Add "use client" for components using useState, useEffect, or browser APIs like scrollTo.

🔥 Fetcher Components — Lines from Backstage

Some components don’t just react—they fetch live data from APIs, like actors calling for fresh lines mid-performance.


In Accessibly Yours, components like UrlScanner.tsx and SiteQualitySnapshot.tsx pulled audit results from a Lighthouse API or our Fly.io server. These fetchers used useEffect or async functions to grab data and update the UI dynamically.


If a component fetches data on load (e.g., useLighthouseScores()), it’s a fetcher.

🧩 Why Split /client/ and /fetchers/?

The distinction isn’t about when the code runs—it’s about what the component does.
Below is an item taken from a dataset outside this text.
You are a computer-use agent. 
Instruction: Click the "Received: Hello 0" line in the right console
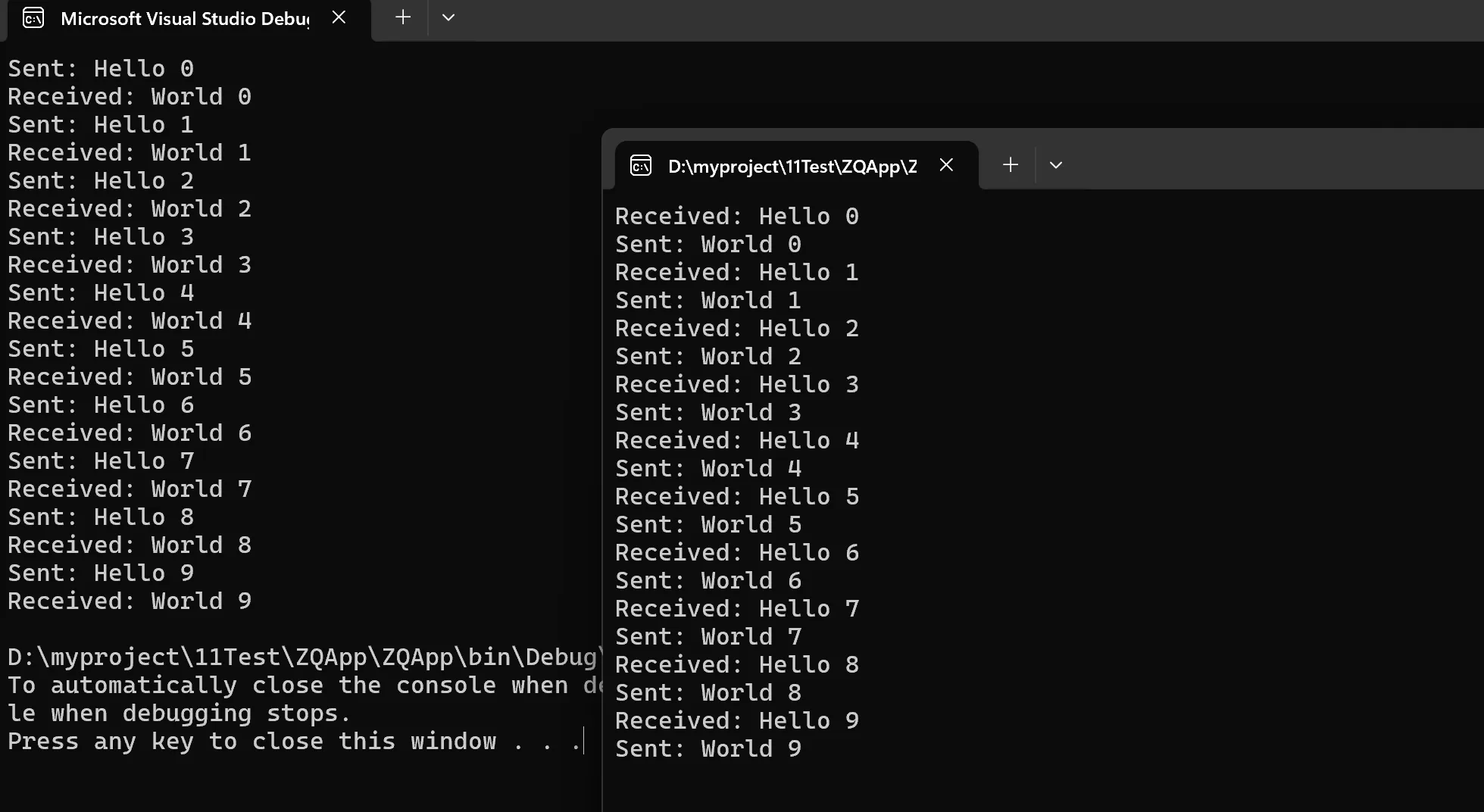[736, 217]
Components that need "use client":


  • Use useState or useRef - Include button clicks or scroll logic - Call browser APIs like scrollTo

Components that don’t need "use client":


  • Render static layouts or markup only - Contain pure visual displays (no user input)
  • Don’t include interaction or data fetching

Organizing components into /client/ (interactive) and /fetchers/ (data-fetching) keeps roles clear. At ZafronMoon, this separation reduced bundle sizes and made our codebase easier to maintain.

🎭 SiteQualitySnapshot — A Supporting Role


Take SiteQualitySnapshot.tsx.


It receives pre-fetched data as props and displays it. It doesn’t fetch anything itself—it just delivers its lines.


That’s why it lives in /client/, not /fetchers/. It’s presentational, not operational, like an actor reciting a prepared script.


Presentational components belong in /client/. Fetchers, which handle API calls, go in /fetchers/.

🔧 Mind-Map Summary

forms, scrolling) /fetchers → Live data from APIs

This mental model helped us at ZafronMoon build faster, more accessible apps with clear separation of concerns.

When architecture aligns with intention, performance feels like poetry.